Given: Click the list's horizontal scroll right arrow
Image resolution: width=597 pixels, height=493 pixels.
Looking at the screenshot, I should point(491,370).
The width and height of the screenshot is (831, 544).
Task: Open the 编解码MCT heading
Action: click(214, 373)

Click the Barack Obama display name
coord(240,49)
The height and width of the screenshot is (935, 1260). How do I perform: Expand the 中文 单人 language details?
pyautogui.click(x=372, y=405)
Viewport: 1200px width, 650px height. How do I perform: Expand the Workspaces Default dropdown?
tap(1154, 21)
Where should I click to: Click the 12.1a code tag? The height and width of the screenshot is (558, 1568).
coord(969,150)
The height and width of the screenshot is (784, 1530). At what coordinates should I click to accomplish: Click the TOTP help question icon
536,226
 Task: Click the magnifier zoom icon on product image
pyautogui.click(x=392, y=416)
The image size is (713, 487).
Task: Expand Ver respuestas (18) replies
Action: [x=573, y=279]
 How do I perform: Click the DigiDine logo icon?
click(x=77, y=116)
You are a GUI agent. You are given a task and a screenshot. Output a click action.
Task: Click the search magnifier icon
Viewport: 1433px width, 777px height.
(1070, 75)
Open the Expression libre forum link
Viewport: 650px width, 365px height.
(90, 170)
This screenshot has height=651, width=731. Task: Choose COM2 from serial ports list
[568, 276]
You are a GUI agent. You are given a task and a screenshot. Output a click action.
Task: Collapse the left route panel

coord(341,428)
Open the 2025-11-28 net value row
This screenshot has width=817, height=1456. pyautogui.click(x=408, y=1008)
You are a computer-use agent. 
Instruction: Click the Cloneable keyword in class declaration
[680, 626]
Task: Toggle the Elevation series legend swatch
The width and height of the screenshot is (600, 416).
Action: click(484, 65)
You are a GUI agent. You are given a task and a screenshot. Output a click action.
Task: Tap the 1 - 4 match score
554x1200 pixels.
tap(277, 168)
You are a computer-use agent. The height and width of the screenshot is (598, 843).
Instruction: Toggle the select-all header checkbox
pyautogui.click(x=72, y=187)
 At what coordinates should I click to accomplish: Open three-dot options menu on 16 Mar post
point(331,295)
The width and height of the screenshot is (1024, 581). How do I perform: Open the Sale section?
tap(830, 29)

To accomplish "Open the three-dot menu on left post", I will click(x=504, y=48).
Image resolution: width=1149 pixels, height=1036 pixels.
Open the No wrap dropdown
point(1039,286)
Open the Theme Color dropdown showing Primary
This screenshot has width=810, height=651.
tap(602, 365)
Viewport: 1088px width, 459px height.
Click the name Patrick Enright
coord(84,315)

Exercise = Both ends count here. Reproduce exactly the lines from the one containing "Task: Click the magnifier" through the end of the listing.

Exercise answer =
 Task: Click the magnifier zoom icon on product image
pyautogui.click(x=392, y=416)
The image size is (713, 487).
Task: Expand Ver respuestas (18) replies
Action: [x=573, y=279]
 How do I perform: Click the DigiDine logo icon?
click(x=77, y=116)
You are a GUI agent. You are given a task and a screenshot. Output a click action.
Task: Click the search magnifier icon
Viewport: 1433px width, 777px height.
(1070, 75)
Open the Expression libre forum link
Viewport: 650px width, 365px height.
(90, 170)
This screenshot has height=651, width=731. Task: Choose COM2 from serial ports list
[568, 276]
You are a GUI agent. You are given a task and a screenshot. Output a click action.
Task: Collapse the left route panel

coord(341,428)
Open the 2025-11-28 net value row
This screenshot has width=817, height=1456. pyautogui.click(x=408, y=1008)
You are a computer-use agent. 
Instruction: Click the Cloneable keyword in class declaration
[680, 626]
Task: Toggle the Elevation series legend swatch
The width and height of the screenshot is (600, 416).
Action: click(484, 65)
You are a GUI agent. You are given a task and a screenshot. Output a click action.
Task: Tap the 1 - 4 match score
554x1200 pixels.
tap(277, 168)
You are a computer-use agent. The height and width of the screenshot is (598, 843).
Instruction: Toggle the select-all header checkbox
pyautogui.click(x=72, y=187)
 At what coordinates should I click to accomplish: Open three-dot options menu on 16 Mar post
point(331,295)
The width and height of the screenshot is (1024, 581). How do I perform: Open the Sale section?
tap(830, 29)

To accomplish "Open the three-dot menu on left post", I will click(x=504, y=48).
Image resolution: width=1149 pixels, height=1036 pixels.
Open the No wrap dropdown
point(1039,286)
Open the Theme Color dropdown showing Primary
This screenshot has width=810, height=651.
tap(602, 365)
Viewport: 1088px width, 459px height.
Click the name Patrick Enright
coord(84,315)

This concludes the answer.